Now in the 21st century, our previous age was industrialization, that’s the age we look back to that’s *just* outside of our horizon where we can strip out all the negative stuff of the Industrial Age and think of it as a simpler age, and acquire the window dressing of it to use in our various Fantastic Tales.

Machinery is easier to understand. The simpler science of the time was easier to understand. The aesthetic of handmade detailing as applied to machinery, customization and individualization, in an age of disposable and manufactured goods, is understandable.

In that manner steampunk is more of an aesthetic rejection of modern aesthetics, it’s primarily a manufacturing/cultural manifestation, as evidenced, I think, by the fact that the bulk of steampunk’s appeal is in the objects (the movies, bulk produced mass consumer objects, have failed to do as well) and the style, which have penetrated further out than the literature objects.

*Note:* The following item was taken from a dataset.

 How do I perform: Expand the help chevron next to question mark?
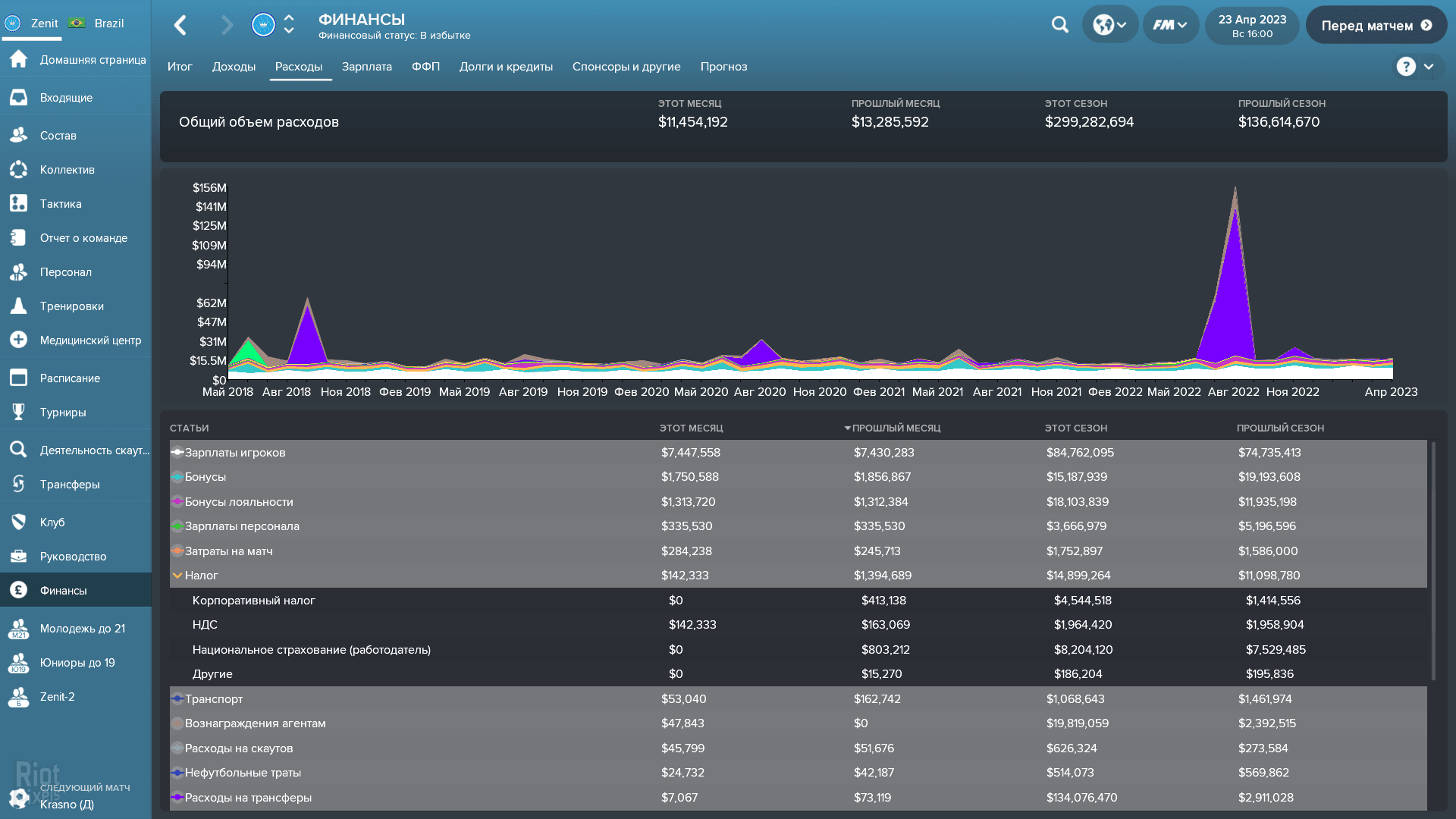coord(1430,67)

But ultimately, I share Stross’s discomfort, which is why my steampunk plays have often been about adopting the style and nodding to the history. Crystal Rain, what I called a Caribbean steampunk novel, is about Caribbean peoples and the reconstituted Mexica (Azteca in the book) of old with a Victorian level of technology, using the clothing/symbols of steampunk, but making their artificiers black.

Sadly, Crystal Rain, written in 2006, seems to have come out just before all the hotness, as it rarely gets mentioned as a steampunk novel whenever these celebrations happen.

Goggles via Smugmug

Update: Dave Bower correctly points out that Nisi Shawl just wrote a very excellent musing of some of the literature that has used steampunk while exploring that reactionary/pastoralist nature.